Uma explicação pode encontrar-se na música. Quando se trata de samba de morro, a referência é a mesma que o livro "Memórias de um sargento de milícias" (do romântico Manuel Antonio de Almeida) produz: o malandro que, sem ferir o próximo, sobrevive. Ouça-se "E com muito da façanha / Sempre um perde e outro ganha / Um dos dois parou de versejar". Noel Rosa trouxe a disputa para o verso. A literatura, a lisonja, a esperteza sadia em ação conjunta. Quando o infeliz se prende a meia-dúzia de ritmos desgraçados, qual a tendência? Prostituição, drogas, alienação. Sem tocar na quantidade de cornos... O bom rock and roll, a boa bossa nova, as músicas de exaltação nativista (Ah!, Grande Teixeirinha!) perdem espaço para o espírito maloqueiro (que consegue transformar 90% da sociedade em decepção nacional). "Vai me enterrar na areia? / Não, não, vou atolar" deveria denotar enterro fúnebre.
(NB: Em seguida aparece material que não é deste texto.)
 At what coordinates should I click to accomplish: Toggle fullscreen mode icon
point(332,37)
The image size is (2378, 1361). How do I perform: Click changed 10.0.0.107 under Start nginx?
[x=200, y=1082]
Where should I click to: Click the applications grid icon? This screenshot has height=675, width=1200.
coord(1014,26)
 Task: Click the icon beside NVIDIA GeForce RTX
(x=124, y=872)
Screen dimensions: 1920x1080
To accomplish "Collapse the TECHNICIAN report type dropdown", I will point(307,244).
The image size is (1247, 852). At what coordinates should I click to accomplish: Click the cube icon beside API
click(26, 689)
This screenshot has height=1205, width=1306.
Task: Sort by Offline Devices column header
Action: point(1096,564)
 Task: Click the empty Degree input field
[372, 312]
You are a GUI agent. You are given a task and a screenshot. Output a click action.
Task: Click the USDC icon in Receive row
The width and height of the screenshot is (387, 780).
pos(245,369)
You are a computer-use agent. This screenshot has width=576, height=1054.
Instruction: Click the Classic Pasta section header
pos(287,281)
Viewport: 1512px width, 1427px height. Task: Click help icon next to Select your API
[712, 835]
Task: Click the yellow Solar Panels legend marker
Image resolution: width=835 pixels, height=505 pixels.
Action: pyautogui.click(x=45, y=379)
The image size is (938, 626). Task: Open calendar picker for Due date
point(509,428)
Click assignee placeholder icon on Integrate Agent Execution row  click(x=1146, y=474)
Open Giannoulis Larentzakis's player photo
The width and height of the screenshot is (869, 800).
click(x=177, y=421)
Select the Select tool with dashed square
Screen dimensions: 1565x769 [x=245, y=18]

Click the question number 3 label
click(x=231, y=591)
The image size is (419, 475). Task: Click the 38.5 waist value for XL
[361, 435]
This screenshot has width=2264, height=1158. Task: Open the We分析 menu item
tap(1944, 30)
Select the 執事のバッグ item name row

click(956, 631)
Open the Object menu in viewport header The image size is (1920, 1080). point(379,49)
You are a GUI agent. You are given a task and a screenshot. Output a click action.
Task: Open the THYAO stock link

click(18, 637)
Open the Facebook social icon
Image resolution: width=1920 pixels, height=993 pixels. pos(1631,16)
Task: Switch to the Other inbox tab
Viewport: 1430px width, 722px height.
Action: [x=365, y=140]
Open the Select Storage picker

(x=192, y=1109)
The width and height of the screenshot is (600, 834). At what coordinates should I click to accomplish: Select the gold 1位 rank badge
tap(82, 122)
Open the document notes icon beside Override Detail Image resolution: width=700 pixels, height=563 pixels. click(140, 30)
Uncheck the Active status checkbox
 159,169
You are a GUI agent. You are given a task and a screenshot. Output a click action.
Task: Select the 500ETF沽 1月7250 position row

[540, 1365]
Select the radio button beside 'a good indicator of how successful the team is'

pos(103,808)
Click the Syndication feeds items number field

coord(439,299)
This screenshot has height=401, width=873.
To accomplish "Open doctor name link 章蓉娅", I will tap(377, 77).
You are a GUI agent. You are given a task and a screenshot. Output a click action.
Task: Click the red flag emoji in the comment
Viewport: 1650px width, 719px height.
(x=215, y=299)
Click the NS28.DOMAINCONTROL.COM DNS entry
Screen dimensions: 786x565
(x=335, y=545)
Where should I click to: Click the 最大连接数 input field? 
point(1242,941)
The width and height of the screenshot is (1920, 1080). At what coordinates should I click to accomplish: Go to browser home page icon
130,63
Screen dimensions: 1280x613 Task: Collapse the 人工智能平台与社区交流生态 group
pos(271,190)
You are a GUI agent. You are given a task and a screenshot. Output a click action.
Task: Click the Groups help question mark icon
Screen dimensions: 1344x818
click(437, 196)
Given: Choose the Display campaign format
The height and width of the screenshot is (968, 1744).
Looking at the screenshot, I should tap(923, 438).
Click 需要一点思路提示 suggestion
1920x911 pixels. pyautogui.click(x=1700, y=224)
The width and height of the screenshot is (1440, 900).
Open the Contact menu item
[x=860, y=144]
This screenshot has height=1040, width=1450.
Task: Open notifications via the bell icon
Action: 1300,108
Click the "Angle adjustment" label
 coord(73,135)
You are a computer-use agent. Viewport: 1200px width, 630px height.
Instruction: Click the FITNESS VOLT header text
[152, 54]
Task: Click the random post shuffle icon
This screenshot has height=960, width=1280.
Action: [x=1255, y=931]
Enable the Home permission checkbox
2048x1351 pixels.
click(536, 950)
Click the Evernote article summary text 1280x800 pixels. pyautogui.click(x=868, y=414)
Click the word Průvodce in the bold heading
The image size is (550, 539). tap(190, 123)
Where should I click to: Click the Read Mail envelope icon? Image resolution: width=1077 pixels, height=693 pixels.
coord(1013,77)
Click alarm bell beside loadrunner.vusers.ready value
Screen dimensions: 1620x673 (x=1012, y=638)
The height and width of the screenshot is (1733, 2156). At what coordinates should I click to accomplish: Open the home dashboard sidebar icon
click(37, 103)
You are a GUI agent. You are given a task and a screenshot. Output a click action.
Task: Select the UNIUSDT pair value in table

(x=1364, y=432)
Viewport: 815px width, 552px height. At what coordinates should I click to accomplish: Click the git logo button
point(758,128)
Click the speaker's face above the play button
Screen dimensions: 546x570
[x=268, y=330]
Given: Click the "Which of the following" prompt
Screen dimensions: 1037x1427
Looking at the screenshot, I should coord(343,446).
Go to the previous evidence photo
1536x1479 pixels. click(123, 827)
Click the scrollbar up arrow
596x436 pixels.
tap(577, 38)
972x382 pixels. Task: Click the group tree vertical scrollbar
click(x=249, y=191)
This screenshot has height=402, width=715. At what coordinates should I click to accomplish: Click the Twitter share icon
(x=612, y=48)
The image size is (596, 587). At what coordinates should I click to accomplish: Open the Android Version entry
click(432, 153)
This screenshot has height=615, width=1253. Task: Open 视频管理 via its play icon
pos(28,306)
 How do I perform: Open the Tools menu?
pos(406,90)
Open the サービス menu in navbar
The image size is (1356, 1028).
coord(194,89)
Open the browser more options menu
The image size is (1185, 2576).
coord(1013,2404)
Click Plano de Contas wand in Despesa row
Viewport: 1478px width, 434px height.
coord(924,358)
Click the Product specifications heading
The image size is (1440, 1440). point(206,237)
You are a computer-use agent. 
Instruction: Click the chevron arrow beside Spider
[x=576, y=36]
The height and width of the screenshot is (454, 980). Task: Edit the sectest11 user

De quem canta, de quem ouve. A aberração, o orgulho sem motivo, a criminalidade em ação conjunta.

Não é de estranhar o cerol na mão das moças que reclamavam da disciplina no trabalho. Também não estranho que, com o histórico analisado, esse povo medíocre apresente cinco filhos com educação precária; três maridos passados (dois deles simultâneos); um cd do Babado Novo ao lado de uma cópia fuleira de "A última seia"; o dilema "Deus preparou isso pra mim". Conclusão: a inteligência não aparece na lista de (a)tributos; biologicamente, a burrice não tem limites.